Drag reduction of a car model by linear genetic programming control

We investigate open- and closed-loop active control for aerodynamic drag reduction of a car model. Turbulent flow around a blunt-edged Ahmed body is examined at $Re_{H}\approx3\times10^{5}$ based on body height. The actuation is performed with pulsed jets at all trailing edges combined with a Coanda deflection surface. The flow is monitored with pressure sensors distributed at the rear side. We apply a model-free control strategy building on Dracopoulos & Kent (Neural Comput. & Applic., vol. 6, 1997, pp. 214-228) and Gautier et al. (J. Fluid Mech., vol. 770, 2015, pp. 442-457). The optimized control laws comprise periodic forcing, multi-frequency forcing and sensor-based feedback including also time-history information feedback and combination thereof.
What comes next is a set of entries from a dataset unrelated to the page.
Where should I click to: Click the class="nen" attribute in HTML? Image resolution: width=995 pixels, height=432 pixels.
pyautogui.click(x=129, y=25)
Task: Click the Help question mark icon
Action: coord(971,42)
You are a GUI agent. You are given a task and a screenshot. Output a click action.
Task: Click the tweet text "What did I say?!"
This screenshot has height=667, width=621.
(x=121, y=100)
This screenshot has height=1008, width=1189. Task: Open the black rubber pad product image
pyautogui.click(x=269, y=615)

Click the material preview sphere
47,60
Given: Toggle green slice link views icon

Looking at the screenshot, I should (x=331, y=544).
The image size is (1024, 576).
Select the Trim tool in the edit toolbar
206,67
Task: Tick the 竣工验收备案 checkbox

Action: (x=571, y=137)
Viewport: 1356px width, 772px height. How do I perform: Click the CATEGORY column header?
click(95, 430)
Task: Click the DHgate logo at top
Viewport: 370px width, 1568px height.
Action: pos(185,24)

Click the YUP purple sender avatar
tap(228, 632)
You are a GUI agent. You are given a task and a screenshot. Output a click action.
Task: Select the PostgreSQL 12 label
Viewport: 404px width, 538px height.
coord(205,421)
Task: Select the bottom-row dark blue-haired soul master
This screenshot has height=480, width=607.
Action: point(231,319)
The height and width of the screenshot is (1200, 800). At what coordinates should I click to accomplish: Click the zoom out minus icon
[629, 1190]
Key enabler is linear genetic programming as simple and efficient framework for multiple inputs (actuators) and multiple outputs (sensors). The proposed linear genetic programming control can select the best open- or closed-loop control in an unsupervised manner. Approximately 33% base pressure recovery associated with 22% drag reduction is achieved in all considered classes of control laws. Intriguingly, the feedback actuation emulates periodic high-frequency forcing by selecting one pressure sensor in the optimal control law. Our control strategy is, in principle, applicable to all multiple actuators and sensors experiments.